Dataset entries
--- START ---
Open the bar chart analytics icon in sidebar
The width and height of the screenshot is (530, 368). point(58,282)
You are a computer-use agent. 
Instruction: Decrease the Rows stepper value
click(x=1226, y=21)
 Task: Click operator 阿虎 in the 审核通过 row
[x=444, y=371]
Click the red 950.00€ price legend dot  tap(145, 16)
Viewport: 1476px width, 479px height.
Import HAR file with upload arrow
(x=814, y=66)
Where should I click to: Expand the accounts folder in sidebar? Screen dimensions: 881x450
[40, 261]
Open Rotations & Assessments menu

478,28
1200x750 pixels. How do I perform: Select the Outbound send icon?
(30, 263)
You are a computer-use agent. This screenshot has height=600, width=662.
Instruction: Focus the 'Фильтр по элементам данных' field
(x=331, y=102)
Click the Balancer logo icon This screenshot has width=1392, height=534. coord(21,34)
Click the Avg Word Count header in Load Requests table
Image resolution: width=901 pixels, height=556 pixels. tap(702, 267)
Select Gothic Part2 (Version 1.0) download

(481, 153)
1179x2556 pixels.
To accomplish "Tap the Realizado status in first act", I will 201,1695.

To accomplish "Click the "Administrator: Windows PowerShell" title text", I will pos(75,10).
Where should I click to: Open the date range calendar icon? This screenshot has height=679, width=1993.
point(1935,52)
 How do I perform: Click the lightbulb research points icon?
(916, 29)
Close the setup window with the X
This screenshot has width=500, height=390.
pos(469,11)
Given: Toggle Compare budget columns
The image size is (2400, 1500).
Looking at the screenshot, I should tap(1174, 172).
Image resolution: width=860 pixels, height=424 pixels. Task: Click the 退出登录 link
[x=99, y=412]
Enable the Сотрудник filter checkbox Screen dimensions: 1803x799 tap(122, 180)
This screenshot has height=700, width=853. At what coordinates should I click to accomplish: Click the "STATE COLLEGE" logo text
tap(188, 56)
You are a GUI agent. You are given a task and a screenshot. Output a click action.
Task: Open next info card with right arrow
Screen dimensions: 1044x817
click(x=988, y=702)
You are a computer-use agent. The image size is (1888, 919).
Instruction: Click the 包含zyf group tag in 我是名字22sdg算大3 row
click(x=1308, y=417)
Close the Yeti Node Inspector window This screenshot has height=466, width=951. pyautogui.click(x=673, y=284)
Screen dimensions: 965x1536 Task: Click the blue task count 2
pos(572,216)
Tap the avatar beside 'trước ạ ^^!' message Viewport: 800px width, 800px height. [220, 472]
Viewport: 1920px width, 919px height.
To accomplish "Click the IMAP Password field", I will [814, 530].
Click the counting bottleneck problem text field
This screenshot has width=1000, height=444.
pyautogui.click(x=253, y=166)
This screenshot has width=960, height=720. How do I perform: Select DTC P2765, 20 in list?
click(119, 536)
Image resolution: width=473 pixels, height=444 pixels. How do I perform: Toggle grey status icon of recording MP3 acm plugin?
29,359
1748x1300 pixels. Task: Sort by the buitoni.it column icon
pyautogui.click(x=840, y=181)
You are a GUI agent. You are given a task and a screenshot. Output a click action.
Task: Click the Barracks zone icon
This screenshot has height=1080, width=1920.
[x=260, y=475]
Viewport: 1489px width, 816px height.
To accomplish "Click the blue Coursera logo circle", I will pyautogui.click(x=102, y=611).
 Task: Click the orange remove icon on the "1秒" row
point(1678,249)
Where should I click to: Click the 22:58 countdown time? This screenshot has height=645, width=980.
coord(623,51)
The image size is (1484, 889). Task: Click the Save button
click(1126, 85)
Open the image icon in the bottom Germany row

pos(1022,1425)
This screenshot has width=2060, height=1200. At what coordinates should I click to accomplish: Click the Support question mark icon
--- END ---
### EXERCISE AIM
Every piece of the data is to be set down again exactly.

### EXERCISE SOLUTION
Open the bar chart analytics icon in sidebar
The width and height of the screenshot is (530, 368). point(58,282)
You are a computer-use agent. 
Instruction: Decrease the Rows stepper value
click(x=1226, y=21)
 Task: Click operator 阿虎 in the 审核通过 row
[x=444, y=371]
Click the red 950.00€ price legend dot  tap(145, 16)
Viewport: 1476px width, 479px height.
Import HAR file with upload arrow
(x=814, y=66)
Where should I click to: Expand the accounts folder in sidebar? Screen dimensions: 881x450
[40, 261]
Open Rotations & Assessments menu

478,28
1200x750 pixels. How do I perform: Select the Outbound send icon?
(30, 263)
You are a computer-use agent. This screenshot has height=600, width=662.
Instruction: Focus the 'Фильтр по элементам данных' field
(x=331, y=102)
Click the Balancer logo icon This screenshot has width=1392, height=534. coord(21,34)
Click the Avg Word Count header in Load Requests table
Image resolution: width=901 pixels, height=556 pixels. tap(702, 267)
Select Gothic Part2 (Version 1.0) download

(481, 153)
1179x2556 pixels.
To accomplish "Tap the Realizado status in first act", I will 201,1695.

To accomplish "Click the "Administrator: Windows PowerShell" title text", I will pos(75,10).
Where should I click to: Open the date range calendar icon? This screenshot has height=679, width=1993.
point(1935,52)
 How do I perform: Click the lightbulb research points icon?
(916, 29)
Close the setup window with the X
This screenshot has width=500, height=390.
pos(469,11)
Given: Toggle Compare budget columns
The image size is (2400, 1500).
Looking at the screenshot, I should tap(1174, 172).
Image resolution: width=860 pixels, height=424 pixels. Task: Click the 退出登录 link
[x=99, y=412]
Enable the Сотрудник filter checkbox Screen dimensions: 1803x799 tap(122, 180)
This screenshot has height=700, width=853. At what coordinates should I click to accomplish: Click the "STATE COLLEGE" logo text
tap(188, 56)
You are a GUI agent. You are given a task and a screenshot. Output a click action.
Task: Open next info card with right arrow
Screen dimensions: 1044x817
click(x=988, y=702)
You are a computer-use agent. The image size is (1888, 919).
Instruction: Click the 包含zyf group tag in 我是名字22sdg算大3 row
click(x=1308, y=417)
Close the Yeti Node Inspector window This screenshot has height=466, width=951. pyautogui.click(x=673, y=284)
Screen dimensions: 965x1536 Task: Click the blue task count 2
pos(572,216)
Tap the avatar beside 'trước ạ ^^!' message Viewport: 800px width, 800px height. [220, 472]
Viewport: 1920px width, 919px height.
To accomplish "Click the IMAP Password field", I will [814, 530].
Click the counting bottleneck problem text field
This screenshot has width=1000, height=444.
pyautogui.click(x=253, y=166)
This screenshot has width=960, height=720. How do I perform: Select DTC P2765, 20 in list?
click(119, 536)
Image resolution: width=473 pixels, height=444 pixels. How do I perform: Toggle grey status icon of recording MP3 acm plugin?
29,359
1748x1300 pixels. Task: Sort by the buitoni.it column icon
pyautogui.click(x=840, y=181)
You are a GUI agent. You are given a task and a screenshot. Output a click action.
Task: Click the Barracks zone icon
This screenshot has height=1080, width=1920.
[x=260, y=475]
Viewport: 1489px width, 816px height.
To accomplish "Click the blue Coursera logo circle", I will pyautogui.click(x=102, y=611).
 Task: Click the orange remove icon on the "1秒" row
point(1678,249)
Where should I click to: Click the 22:58 countdown time? This screenshot has height=645, width=980.
coord(623,51)
The image size is (1484, 889). Task: Click the Save button
click(1126, 85)
Open the image icon in the bottom Germany row

pos(1022,1425)
This screenshot has width=2060, height=1200. At what coordinates should I click to accomplish: Click the Support question mark icon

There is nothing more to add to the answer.